Government aims to make North East a design centre for new trains

Train crossing the Royal Border Bridge, Berwick

THE Government is aiming to make the North East a centre for designing new trains as well as building them, the Transport Secretary has said.

Japanese firm Hitachi has already committed to establishing a new European assembly and manufacturing plant in County Durham – set to create hundreds of direct jobs and thousands more in the supply chain – after winning a £4.5bn Government contract to build a fleet of new inter-city trains.

And Transport Secretary Philip Hammond has now revealed that the Department for Business (BIS) is working to persuade the company to build on its plant in Newton Aycliffe, by making the North East a centre for designing trains as well.
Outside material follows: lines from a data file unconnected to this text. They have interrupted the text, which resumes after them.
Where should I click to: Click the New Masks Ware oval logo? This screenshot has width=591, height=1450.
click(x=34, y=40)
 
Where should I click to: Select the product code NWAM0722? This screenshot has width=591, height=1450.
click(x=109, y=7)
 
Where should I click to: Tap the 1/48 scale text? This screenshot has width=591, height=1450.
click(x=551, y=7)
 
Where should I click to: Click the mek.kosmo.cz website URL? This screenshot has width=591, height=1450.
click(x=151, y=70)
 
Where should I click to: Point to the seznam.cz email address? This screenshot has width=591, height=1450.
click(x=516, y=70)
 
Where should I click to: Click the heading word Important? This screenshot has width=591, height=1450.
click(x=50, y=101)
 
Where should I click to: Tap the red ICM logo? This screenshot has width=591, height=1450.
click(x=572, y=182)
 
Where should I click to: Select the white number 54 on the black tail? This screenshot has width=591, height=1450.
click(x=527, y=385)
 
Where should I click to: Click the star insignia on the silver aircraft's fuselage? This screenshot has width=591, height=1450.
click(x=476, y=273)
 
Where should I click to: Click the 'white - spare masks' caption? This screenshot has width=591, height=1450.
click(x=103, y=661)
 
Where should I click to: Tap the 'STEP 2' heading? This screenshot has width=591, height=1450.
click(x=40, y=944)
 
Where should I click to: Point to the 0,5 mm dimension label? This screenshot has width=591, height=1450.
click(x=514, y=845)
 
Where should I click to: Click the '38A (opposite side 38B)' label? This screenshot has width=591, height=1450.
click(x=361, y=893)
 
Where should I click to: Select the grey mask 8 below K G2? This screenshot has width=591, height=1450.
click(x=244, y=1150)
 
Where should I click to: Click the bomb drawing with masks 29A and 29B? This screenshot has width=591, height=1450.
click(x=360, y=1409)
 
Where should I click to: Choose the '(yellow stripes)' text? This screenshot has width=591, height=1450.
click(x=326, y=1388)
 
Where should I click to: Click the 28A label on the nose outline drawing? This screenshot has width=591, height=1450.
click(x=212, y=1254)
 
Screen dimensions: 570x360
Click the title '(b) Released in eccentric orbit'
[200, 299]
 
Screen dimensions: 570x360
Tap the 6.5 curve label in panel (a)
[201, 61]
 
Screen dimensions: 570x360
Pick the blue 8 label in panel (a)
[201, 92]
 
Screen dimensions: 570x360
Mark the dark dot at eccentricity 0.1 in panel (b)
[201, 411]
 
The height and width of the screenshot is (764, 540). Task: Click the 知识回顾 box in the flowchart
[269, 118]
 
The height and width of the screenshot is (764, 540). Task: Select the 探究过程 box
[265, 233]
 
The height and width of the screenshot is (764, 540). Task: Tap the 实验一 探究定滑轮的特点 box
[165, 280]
He said: “Once Hitachi establish their assembly plant here, the key to making that a sustained fixture of the UK economy will be eventually persuading them to tap into the UK’s undoubted expertise in train engineering and design to establish a design centre in the UK as well.

“And that would certainly be one of the objectives of my colleagues at BIS.”

Trains will begin rolling off the production line in 2016 and run on the East Coast and Great Western Main Lines. Some 530 carriages will be built, with 2,500 more peak-time seats every day on the East Coast Main Line.

The Transport Secretary’s comments came as he gave evidence to the Commons transport committee hearing looking at the Government’s decision to make German firm Siemens the preferred bidder to supply train carriages for the Thameslink route between Bedford and Brighton rather than Derby-based Bombardier. Siemens has promised up to 2,000 jobs will be created in the UK as a result of the £1.4bn deal, although train carriages will be built in Germany.

Around 600 skilled posts will be involved in making train components – with up to 300 at a plant in Hebburn, South Tyneside. Most of the jobs are expected to start in two years’ time, with the first new carriages arriving in 2015.

Bombardier has announced 1,400 redundancies as a result of losing out on the contract. The firm’s chairman told the specially convened transport committee hearing that he was “struggling to understand” the decision, which unions said could eventually lead to thousands more UK jobs being lost.